> _ABOUT THIS EXERCISE_
Print the listing below exactly, leaving nothing out.

> _RECORDS FOR THE TASK_
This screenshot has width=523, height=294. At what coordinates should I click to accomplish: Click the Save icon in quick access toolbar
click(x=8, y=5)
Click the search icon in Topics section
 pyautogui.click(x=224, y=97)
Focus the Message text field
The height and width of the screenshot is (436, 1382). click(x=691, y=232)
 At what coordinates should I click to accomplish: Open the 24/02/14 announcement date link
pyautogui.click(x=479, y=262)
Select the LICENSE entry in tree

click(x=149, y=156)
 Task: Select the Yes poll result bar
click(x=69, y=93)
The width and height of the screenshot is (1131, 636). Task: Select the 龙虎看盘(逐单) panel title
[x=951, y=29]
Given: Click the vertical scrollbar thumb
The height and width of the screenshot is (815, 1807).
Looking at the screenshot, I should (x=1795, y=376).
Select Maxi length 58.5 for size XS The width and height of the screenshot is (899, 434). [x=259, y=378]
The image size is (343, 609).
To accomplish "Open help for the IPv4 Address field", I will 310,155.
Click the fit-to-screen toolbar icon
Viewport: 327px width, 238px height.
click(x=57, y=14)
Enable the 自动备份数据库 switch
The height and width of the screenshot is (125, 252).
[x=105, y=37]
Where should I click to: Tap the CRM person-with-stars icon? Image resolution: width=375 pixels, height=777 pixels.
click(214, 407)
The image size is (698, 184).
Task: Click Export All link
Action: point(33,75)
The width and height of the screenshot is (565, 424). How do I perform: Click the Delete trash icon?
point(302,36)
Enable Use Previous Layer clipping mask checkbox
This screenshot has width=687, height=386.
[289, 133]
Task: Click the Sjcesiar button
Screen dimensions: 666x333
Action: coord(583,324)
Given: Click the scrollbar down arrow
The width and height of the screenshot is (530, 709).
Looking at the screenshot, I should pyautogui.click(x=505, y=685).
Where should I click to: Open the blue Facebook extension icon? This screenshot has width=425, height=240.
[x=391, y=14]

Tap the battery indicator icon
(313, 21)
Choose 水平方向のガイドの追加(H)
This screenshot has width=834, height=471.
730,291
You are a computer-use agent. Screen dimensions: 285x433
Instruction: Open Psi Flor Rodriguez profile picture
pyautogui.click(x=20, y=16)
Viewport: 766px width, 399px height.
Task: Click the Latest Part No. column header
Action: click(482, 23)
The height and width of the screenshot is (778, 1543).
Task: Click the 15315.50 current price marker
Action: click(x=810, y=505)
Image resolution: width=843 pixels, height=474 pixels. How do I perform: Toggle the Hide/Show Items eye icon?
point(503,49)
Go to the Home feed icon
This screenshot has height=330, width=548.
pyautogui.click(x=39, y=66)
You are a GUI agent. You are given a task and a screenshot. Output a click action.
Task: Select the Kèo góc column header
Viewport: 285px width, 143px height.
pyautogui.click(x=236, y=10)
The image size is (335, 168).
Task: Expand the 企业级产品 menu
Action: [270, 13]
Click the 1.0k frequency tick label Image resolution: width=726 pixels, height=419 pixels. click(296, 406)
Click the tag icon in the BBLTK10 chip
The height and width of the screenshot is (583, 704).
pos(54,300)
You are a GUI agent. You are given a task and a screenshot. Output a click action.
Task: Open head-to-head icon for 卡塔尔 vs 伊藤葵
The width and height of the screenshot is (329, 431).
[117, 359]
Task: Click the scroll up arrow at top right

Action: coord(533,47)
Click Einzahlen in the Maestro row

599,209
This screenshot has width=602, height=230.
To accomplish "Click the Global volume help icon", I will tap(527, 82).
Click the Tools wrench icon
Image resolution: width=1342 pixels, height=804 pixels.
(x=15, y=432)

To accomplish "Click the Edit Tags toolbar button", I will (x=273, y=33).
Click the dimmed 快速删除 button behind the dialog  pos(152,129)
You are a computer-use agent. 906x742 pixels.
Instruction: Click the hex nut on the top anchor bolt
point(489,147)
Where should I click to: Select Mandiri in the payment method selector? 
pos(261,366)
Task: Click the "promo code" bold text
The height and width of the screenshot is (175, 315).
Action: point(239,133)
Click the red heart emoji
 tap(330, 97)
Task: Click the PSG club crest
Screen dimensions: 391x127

> _WRITTEN SOLUTION_
This screenshot has width=523, height=294. At what coordinates should I click to accomplish: Click the Save icon in quick access toolbar
click(x=8, y=5)
Click the search icon in Topics section
 pyautogui.click(x=224, y=97)
Focus the Message text field
The height and width of the screenshot is (436, 1382). click(x=691, y=232)
 At what coordinates should I click to accomplish: Open the 24/02/14 announcement date link
pyautogui.click(x=479, y=262)
Select the LICENSE entry in tree

click(x=149, y=156)
 Task: Select the Yes poll result bar
click(x=69, y=93)
The width and height of the screenshot is (1131, 636). Task: Select the 龙虎看盘(逐单) panel title
[x=951, y=29]
Given: Click the vertical scrollbar thumb
The height and width of the screenshot is (815, 1807).
Looking at the screenshot, I should (x=1795, y=376).
Select Maxi length 58.5 for size XS The width and height of the screenshot is (899, 434). [x=259, y=378]
The image size is (343, 609).
To accomplish "Open help for the IPv4 Address field", I will 310,155.
Click the fit-to-screen toolbar icon
Viewport: 327px width, 238px height.
click(x=57, y=14)
Enable the 自动备份数据库 switch
The height and width of the screenshot is (125, 252).
[x=105, y=37]
Where should I click to: Tap the CRM person-with-stars icon? Image resolution: width=375 pixels, height=777 pixels.
click(214, 407)
The image size is (698, 184).
Task: Click Export All link
Action: point(33,75)
The width and height of the screenshot is (565, 424). How do I perform: Click the Delete trash icon?
point(302,36)
Enable Use Previous Layer clipping mask checkbox
This screenshot has width=687, height=386.
[289, 133]
Task: Click the Sjcesiar button
Screen dimensions: 666x333
Action: coord(583,324)
Given: Click the scrollbar down arrow
The width and height of the screenshot is (530, 709).
Looking at the screenshot, I should pyautogui.click(x=505, y=685).
Where should I click to: Open the blue Facebook extension icon? This screenshot has width=425, height=240.
[x=391, y=14]

Tap the battery indicator icon
(313, 21)
Choose 水平方向のガイドの追加(H)
This screenshot has width=834, height=471.
730,291
You are a computer-use agent. Screen dimensions: 285x433
Instruction: Open Psi Flor Rodriguez profile picture
pyautogui.click(x=20, y=16)
Viewport: 766px width, 399px height.
Task: Click the Latest Part No. column header
Action: click(482, 23)
The height and width of the screenshot is (778, 1543).
Task: Click the 15315.50 current price marker
Action: click(x=810, y=505)
Image resolution: width=843 pixels, height=474 pixels. How do I perform: Toggle the Hide/Show Items eye icon?
point(503,49)
Go to the Home feed icon
This screenshot has height=330, width=548.
pyautogui.click(x=39, y=66)
You are a GUI agent. You are given a task and a screenshot. Output a click action.
Task: Select the Kèo góc column header
Viewport: 285px width, 143px height.
pyautogui.click(x=236, y=10)
The image size is (335, 168).
Task: Expand the 企业级产品 menu
Action: [270, 13]
Click the 1.0k frequency tick label Image resolution: width=726 pixels, height=419 pixels. click(296, 406)
Click the tag icon in the BBLTK10 chip
The height and width of the screenshot is (583, 704).
pos(54,300)
You are a GUI agent. You are given a task and a screenshot. Output a click action.
Task: Open head-to-head icon for 卡塔尔 vs 伊藤葵
The width and height of the screenshot is (329, 431).
[117, 359]
Task: Click the scroll up arrow at top right

Action: coord(533,47)
Click Einzahlen in the Maestro row

599,209
This screenshot has width=602, height=230.
To accomplish "Click the Global volume help icon", I will tap(527, 82).
Click the Tools wrench icon
Image resolution: width=1342 pixels, height=804 pixels.
(x=15, y=432)

To accomplish "Click the Edit Tags toolbar button", I will (x=273, y=33).
Click the dimmed 快速删除 button behind the dialog  pos(152,129)
You are a computer-use agent. 906x742 pixels.
Instruction: Click the hex nut on the top anchor bolt
point(489,147)
Where should I click to: Select Mandiri in the payment method selector? 
pos(261,366)
Task: Click the "promo code" bold text
The height and width of the screenshot is (175, 315).
Action: point(239,133)
Click the red heart emoji
 tap(330, 97)
Task: Click the PSG club crest
Screen dimensions: 391x127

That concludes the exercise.